The case is as discreet as explosive. During the summer of 2025, two titans of artificial intelligence – Openai (Chatgpt) and Anthropic (Claude) – led an unusual test: trying to divert the language models from their competitor. And the result has something to thrill.
Under sometimes light pretexts (“It’s for research work”), the testers have managed to obtain seriously sensitive information. Chatgpt, in its version GPT-4.1was thus able to deliver:
- points of vulnerability in specific stages,
- Recipes of craft explosives,
- detonator circuits,
- Advice to flee the scene of a crime and even “safe houses”.
We must understand under what circumstances these systems can commit unwanted actions that can lead to serious damage.
Despite the security promises, the OPNAI and Anthropic AIs delivered high -risk content during internal tests. © Koshiro K.
For his part, Anthropic admitted that Claude had been used to design ransomicials sold $ 1,200 each, to usurp the identity of candidates during false international candidates, and even to orchestrate large -scale extortion attempts.
Advertisement
Companies have taken care to specify that these tests do not necessarily reflect the consumer use of AI, since additional filters are generally activated. But the ease with which the models can be bypassed (by trying several times or by making up the intentions) raises a more fundamental problem.
These tools adapt to real-time countermeasures. The cyber attacks assisted by AI will multiply.
The observation is therefore very clear: the models are far from being completely “aligned”, that is to say in accordance with the ethical intentions of their designers. OPENAI assures that its controversial GPT-5, deployed after these tests,, “Watch substantial improvements” in terms of manipulation resistance. But is it enough? A few days ago,Prommplock, the first malware by IA Turning under GPT-OS-20D of Openai, defrayed the chronicle.
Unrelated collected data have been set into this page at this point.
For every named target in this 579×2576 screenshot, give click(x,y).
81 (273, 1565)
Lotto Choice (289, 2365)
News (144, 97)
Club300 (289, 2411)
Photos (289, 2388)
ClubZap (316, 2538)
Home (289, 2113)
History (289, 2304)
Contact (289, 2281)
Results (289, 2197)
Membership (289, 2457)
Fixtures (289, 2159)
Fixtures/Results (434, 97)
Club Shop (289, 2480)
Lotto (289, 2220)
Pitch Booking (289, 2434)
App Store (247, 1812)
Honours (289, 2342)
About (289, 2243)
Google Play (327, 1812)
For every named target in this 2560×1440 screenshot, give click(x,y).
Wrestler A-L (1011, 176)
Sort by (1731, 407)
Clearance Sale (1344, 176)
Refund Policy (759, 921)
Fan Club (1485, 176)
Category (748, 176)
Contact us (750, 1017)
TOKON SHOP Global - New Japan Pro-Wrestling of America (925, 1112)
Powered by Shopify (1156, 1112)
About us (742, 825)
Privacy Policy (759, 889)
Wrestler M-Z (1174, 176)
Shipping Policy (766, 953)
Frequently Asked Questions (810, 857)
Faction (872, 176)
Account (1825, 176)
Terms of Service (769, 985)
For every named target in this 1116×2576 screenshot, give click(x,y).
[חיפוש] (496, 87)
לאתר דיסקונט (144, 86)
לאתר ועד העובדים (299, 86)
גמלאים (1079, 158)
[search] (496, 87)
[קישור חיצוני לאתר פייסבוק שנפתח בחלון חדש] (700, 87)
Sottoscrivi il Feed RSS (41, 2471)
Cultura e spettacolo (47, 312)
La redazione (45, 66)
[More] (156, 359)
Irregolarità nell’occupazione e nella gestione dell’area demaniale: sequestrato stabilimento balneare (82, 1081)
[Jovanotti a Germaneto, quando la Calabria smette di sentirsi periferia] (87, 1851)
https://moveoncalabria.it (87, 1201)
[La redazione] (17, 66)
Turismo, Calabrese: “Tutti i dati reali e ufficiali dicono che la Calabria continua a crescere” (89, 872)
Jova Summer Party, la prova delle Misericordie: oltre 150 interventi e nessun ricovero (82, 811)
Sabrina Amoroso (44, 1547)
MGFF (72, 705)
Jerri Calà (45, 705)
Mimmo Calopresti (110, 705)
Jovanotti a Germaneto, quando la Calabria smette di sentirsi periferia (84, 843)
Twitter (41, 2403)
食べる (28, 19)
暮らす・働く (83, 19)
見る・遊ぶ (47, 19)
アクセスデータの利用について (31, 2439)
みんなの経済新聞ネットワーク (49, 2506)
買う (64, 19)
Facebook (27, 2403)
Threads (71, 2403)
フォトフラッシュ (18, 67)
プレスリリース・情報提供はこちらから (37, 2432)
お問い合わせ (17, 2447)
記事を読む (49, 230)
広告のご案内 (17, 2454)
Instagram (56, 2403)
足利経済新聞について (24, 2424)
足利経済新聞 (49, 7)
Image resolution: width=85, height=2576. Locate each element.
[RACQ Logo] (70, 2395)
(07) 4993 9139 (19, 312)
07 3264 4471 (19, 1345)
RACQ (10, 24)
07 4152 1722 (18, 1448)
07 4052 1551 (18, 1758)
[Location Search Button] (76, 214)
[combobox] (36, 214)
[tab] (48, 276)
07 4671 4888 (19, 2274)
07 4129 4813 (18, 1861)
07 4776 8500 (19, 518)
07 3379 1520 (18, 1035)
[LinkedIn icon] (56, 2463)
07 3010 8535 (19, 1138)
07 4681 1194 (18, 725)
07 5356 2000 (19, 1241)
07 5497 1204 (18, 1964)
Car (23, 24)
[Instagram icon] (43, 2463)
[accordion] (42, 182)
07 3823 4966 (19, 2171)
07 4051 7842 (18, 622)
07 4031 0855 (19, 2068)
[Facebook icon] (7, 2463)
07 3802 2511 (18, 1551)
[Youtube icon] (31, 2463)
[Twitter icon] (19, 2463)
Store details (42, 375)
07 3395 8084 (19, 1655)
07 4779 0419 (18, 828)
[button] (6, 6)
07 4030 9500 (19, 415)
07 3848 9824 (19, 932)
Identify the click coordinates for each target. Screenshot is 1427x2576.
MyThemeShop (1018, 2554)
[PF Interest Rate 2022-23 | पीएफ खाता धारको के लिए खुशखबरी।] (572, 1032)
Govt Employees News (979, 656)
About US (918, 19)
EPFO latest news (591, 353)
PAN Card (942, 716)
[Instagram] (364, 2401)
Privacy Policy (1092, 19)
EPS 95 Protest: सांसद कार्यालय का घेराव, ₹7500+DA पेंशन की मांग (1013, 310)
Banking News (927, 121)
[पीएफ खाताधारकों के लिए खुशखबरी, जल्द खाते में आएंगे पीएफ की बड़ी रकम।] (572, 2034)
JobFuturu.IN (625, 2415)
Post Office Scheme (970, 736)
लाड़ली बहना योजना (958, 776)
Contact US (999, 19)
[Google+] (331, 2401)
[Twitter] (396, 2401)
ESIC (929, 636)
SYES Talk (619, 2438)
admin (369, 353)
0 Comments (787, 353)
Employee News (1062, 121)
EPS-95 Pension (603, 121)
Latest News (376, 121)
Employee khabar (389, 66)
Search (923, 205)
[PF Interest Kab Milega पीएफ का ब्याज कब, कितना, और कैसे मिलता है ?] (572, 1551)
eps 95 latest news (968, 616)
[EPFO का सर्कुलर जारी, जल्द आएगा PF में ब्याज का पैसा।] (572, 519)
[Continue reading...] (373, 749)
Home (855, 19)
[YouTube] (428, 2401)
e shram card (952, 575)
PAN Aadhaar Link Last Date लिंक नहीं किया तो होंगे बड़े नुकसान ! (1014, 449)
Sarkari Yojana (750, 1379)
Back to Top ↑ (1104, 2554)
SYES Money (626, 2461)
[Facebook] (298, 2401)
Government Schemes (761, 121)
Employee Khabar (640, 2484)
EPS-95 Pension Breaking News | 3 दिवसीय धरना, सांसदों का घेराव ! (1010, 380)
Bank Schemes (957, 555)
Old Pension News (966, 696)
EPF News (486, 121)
Should we be alarmed now? Not quite, tempers Ardi Janjeva to The Guardianresearcher at the British center for the safety of emerging technologies. For him, these examples remain disturbing, but still isolated. “There is not yet critical mass of real and publicized cases”he nuances. But he immediately adds: “With dedicated means, real research effort and cooperation between sectors, these malicious uses will become more difficult, not easier.” It remains to be seen whether this awareness will be followed by effects, while the race for AI continues at full speed, and the safeguards are struggling to follow.
Sources:
Advertisement
Numériques settles in Beaugrenelle Paris for The most tech days : product demonstrations, use or purchase advice, exchanges with our journalists … Discover the full program here.